To safely administer iron intravenously, it is injected as a complex completely surrounded by sucrose, a stabilizing carbohydrate [5]. The iron-carbohydrate complex decreases the rate at which the iron is released to bind to ferritin or transferrin, and, ultimately, to hemoglobin [5]. Sucrose is not metabolized and is eliminated unchanged in the urine, which can lead to increased excretions of albumin, enzyme (N-acetyl-β-glucosaminidase), and cytokine (chemokine monocyte chemoattractant protein-1) [6]. Iron sucrose infusions are believed to cause untoward complications such as inflammation, endothelial dysfunction, and renal injury [6]. The FDA has not reported any side effects relating to the sucrose in Venofer.

In order to confirm the link between these two events causally, it would be necessary to re-challenge the patient with another infusion in the opposite arm, which of course was not done. Systemic immunosuppression including prednisone, mycophenolate mofetil and methotrexate were initiated in this patient with improved joint mobility and reduced edema and pain.

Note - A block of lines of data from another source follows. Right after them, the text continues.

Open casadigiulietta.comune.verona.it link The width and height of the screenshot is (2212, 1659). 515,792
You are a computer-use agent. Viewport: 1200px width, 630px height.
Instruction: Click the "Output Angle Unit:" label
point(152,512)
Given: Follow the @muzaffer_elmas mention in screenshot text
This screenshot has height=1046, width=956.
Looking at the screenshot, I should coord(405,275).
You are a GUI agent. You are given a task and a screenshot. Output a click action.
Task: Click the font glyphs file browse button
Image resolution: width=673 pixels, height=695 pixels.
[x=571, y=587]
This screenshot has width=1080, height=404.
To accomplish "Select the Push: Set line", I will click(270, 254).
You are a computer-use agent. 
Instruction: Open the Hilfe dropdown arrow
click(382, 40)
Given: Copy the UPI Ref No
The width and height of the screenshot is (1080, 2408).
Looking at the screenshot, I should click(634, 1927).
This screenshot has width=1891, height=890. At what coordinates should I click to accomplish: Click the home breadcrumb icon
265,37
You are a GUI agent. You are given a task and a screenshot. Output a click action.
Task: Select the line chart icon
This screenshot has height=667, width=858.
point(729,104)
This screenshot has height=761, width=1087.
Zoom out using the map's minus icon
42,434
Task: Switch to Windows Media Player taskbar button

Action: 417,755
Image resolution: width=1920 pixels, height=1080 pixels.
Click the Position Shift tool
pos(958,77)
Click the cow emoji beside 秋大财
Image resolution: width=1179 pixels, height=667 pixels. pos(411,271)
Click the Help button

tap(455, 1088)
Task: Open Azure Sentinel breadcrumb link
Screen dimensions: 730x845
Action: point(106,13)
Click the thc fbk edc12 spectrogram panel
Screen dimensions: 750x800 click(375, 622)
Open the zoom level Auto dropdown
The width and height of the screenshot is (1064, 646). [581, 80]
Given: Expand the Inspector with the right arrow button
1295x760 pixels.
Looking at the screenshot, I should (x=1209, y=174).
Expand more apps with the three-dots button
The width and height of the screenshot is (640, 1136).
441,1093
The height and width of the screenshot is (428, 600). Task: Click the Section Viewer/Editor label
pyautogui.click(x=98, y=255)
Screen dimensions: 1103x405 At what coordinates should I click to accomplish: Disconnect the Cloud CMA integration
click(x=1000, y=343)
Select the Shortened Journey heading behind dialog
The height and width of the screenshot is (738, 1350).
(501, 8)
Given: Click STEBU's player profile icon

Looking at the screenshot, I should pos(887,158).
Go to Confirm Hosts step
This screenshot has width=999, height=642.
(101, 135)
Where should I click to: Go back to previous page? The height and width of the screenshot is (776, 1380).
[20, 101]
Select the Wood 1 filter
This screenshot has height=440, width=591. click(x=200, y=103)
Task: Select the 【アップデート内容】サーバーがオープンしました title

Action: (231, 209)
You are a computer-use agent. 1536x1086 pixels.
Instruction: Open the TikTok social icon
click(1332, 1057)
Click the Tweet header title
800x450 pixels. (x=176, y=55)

Eosinophilic fasciitis laboratory results usually include an elevated sedimentation rate, peripheral eosinophilia, and hypergammaglobulinemia. The degree of eosinophilia does not necessarily correlate with disease severity and is not a useful marker of treatment response or disease activity [3]. The disease has also been associated with myeloproliferative disorders, paraneoplastic conditions, and pancytopenia, anemia, and thrombocytopenia [7]. Our patient had anemia due to heavy uterine bleeding that predated the eosinophilic fasciitis and resolved with the intravenous iron infusions. It is difficult to exclude the possibility that her anemia and eosinophilic fasciitis were related. This patient did have normal age-appropriate cancer screening tests and no evidence of a gammopathy.

Treatment of eosinophilic fasciitis is usually initiated with oral corticosteroids and a response is usually seen within a few weeks to months. If oral corticosteroids do not elicit a response, other immunosuppressive medications such as hydroxychloroquine, methotrexate, dapsone, cyclosporine, cyclophosphamide, PUVA or infliximab may be used alone or in combination [8, 9, 10, 11].

Immunologic dysfunction, autoantibody production, vascular damage, and increased collagen production have been implicated in the pathogenesis of cutaneous fibrosis [12, 13, 14, 15]. Hypoxia has been linked to the production of profibrotic cytokines, fibroblast activation, and collagen production. Recent research has also focused on transforming growth factor-beta (TGF-beta) and platelet derived growth factor (PDGF) and their stimulatory effects on fibroblasts. Future therapeutics may target such pathways to help inhibit or reverse fibrosis.

Certain chemicals and drugs have been linked to a wide spectrum of cutaneous fibrosis syndromes including eosinophilic fasciitis. Eosinophilic fasciitis has been linked to ingestion of L-tryptophan and the statin family of drugs [16, 17, 18]. Two case reports describe the development of eosinophilic fasciitis approximately one week after starting atorvastatin and eighteen months after starting simvastatin. Eosinophilia-myalgia syndrome, characterized by an acute phase of fever, myalgias, morbilliform eruption, and peripheral eosinophilia occurred as a result of contaminated L-tryptophan intake. Unfortunately even after the discontinuation of L-tryptophan, about half of the patients progressed to a chronic phase with sclerodermoid induration of the extremities and progressive peripheral neuropathy and myopathy [2]. It is not unlikely that intravenous iron may also be associated with eosinophilic fasciitis. We feel it is important to describe this to increase awareness regarding a potential relationship between intravenous iron and eosinophilic fasciitis.